Wer heute über Reiswerder spricht, spricht vor allem über eine Idylle. Vom Ufer des Tegeler See aus betrachtet, ist sie eine grüne Oase mitten im Wasser, fernab des Großstadtlärms. Hier genießen in kleinen Häuschen ohne Wasser und Strom Menschen die Natur. 132 Mitglieder hat der Verein der Naturfreunde Baumwerder-Reiswerder, die die Lauben auf der 3,5 Hektar großen Insel nutzen. Lothar Berndorff, der zweite Vorsitzende des Vereins nennt in seinem Vorwort zum Buch noch weitere Zahlen: 180 Meter breit ist die „Wasserstraße“ zwischen der Insel und dem Berliner Festland, die kleine Fähre benötigt dafür zwei Minuten.

Erzwungener Umzug
nach Reiswerder

Die Geschichte der Naturfreunde beginnt eigentlich auf Baumwerder, der mit 5,2 Hektar „größeren Schwester Reiswerders“, denn letzte wurde bis in die 1940er Jahre von der Familie Bonus in großen Teilen für Obstanbau und Fischerei bewirtschaftet. 1942 erklärte die Berliner Verwaltung Baumwerder als „kriegswichtig“ zur Bohrung von Trinkwasserbrunnen. Die Naturfreunde mussten nach Reiswerder umziehen.

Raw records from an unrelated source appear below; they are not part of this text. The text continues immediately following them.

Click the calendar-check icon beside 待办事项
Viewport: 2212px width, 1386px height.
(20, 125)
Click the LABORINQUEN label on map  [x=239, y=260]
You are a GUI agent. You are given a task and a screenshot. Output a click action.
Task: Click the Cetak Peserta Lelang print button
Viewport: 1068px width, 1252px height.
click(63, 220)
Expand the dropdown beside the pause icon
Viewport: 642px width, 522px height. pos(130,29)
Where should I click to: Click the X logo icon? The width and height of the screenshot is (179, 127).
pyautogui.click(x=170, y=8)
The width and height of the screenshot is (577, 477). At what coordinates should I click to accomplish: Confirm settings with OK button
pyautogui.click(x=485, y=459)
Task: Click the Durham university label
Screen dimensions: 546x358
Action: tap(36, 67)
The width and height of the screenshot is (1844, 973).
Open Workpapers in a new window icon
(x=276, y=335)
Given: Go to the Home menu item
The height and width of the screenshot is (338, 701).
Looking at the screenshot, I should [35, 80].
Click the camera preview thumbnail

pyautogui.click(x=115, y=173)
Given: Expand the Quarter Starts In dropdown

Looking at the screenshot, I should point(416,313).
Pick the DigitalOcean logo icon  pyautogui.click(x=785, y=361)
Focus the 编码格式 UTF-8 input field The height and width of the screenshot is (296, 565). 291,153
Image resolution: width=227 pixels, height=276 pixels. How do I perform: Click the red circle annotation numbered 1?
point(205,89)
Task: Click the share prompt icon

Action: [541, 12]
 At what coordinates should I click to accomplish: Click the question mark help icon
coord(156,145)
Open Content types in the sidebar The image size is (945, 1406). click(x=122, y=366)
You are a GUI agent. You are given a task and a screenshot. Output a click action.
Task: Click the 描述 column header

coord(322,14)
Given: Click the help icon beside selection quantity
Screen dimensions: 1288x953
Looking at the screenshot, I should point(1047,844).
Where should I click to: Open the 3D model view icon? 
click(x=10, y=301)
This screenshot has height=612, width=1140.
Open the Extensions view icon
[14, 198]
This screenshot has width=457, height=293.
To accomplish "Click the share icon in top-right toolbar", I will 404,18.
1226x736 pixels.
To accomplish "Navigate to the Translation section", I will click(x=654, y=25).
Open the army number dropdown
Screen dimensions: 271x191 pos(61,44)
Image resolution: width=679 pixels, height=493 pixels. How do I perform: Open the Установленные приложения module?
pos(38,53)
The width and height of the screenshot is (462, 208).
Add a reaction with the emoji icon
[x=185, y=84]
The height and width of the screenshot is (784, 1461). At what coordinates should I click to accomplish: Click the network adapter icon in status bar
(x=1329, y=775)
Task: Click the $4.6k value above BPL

Schon zuvor hatte es Schikanen der Nationalsozialisten gegen den Verein gegeben, der aus der Arbeiterbewegung heraus entstanden war. Gleichwohl blieb Reiswerder ein Rückzugsort in der Diktatur. 1942 ist die jüdische Kaufmannstochter Gerda Lesser Zwangsarbeiterin in der Alfred Teves Maschinen-Armaturenfabrik in Tegel. Werkmeister Wilhelm Daene versucht sie und andere Leidensgefährtinnen vor der ständig drohenden Deportation zu schützen. Zusammen mit seiner Frau Margarete bringt er sie zunächst bei sich zu Hause in Konradshöhe unter. Als eine andere dort Untergetauchte beinahe Opfer eines „jüdischen Greifers“ wird – eines Juden, der um des eigenen Überlebens willen Schicksalsgefährten verrät – bringen die Daenes Gerda Lesser nach Reiswerder.

Zwei Verfolgte
überleben den Krieg nicht

Für Gerda Lesser ist es jedoch keine Rettung. Nach der Festnahme am 23. August wird sie über Theresienstadt am 1. Oktober 1944 nach Auschwitz verschleppt, wo sie noch am selben Tag ermordet wird. Gerhart Fleck stirbt vermutlich am 28. oder 29. November am Lager Gleiwitz, einem Außenlager von Auschwitz, an Hungertyphus. Der Spitzel, der die Festnahme veranlasste, soll nach Angaben der Autorin, ein Mann namens Peter Friedländer gewesen sein, über den aber nichts weiter bekannt ist.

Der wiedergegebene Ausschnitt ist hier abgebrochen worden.